BEGIN Exercise input
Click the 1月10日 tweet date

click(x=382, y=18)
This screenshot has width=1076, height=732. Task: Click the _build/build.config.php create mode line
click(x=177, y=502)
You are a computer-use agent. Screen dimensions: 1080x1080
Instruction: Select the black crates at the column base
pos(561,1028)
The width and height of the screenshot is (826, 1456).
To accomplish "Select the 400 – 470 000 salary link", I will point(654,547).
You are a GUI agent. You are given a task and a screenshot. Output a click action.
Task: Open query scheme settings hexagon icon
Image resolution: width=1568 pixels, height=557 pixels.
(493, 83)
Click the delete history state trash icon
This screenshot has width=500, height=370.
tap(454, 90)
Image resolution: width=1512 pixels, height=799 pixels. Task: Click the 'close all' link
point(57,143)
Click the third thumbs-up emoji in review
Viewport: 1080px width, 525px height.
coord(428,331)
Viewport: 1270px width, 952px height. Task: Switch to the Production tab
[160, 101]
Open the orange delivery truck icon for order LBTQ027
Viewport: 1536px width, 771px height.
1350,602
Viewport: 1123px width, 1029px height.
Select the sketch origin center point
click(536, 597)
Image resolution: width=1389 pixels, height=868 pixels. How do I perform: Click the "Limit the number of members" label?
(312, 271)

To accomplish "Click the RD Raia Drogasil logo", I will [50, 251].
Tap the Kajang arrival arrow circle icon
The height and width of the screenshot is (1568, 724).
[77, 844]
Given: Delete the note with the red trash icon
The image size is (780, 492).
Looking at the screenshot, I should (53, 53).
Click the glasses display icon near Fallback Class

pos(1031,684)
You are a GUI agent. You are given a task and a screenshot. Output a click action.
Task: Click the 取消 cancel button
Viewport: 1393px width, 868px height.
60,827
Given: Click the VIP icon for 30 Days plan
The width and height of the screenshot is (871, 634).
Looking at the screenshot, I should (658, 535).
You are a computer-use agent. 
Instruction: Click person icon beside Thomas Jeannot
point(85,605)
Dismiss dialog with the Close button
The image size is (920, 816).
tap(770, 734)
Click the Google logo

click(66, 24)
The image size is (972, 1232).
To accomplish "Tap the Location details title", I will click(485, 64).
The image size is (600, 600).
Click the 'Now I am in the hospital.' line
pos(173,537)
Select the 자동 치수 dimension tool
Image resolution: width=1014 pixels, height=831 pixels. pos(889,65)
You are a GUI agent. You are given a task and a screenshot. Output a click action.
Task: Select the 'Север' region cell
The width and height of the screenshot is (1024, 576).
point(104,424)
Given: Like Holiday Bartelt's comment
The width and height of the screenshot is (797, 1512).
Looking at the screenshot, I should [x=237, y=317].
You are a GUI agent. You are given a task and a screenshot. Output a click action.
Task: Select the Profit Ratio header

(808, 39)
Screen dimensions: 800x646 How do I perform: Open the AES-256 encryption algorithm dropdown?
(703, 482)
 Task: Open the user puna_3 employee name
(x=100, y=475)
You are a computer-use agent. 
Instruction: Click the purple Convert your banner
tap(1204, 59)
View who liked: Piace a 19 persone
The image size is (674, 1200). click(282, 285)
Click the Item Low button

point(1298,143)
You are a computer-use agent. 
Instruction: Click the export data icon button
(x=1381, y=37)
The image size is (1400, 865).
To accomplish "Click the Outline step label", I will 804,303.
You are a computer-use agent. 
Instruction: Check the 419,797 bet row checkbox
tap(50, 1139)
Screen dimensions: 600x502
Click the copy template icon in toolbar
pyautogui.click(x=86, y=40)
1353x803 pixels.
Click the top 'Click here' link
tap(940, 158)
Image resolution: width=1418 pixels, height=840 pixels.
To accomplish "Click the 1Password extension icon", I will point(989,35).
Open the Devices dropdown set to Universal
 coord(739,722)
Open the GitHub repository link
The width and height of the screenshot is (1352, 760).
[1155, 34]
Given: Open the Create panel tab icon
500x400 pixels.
END Exercise input
Task item:
Copy out each line of the records where the string "will" appears.

Result of this task:
To accomplish "Select the 400 – 470 000 salary link", I will point(654,547).
To accomplish "Click the RD Raia Drogasil logo", I will [50, 251].
To accomplish "Tap the Location details title", I will click(485, 64).
To accomplish "Click the Outline step label", I will 804,303.
To accomplish "Click the 1Password extension icon", I will point(989,35).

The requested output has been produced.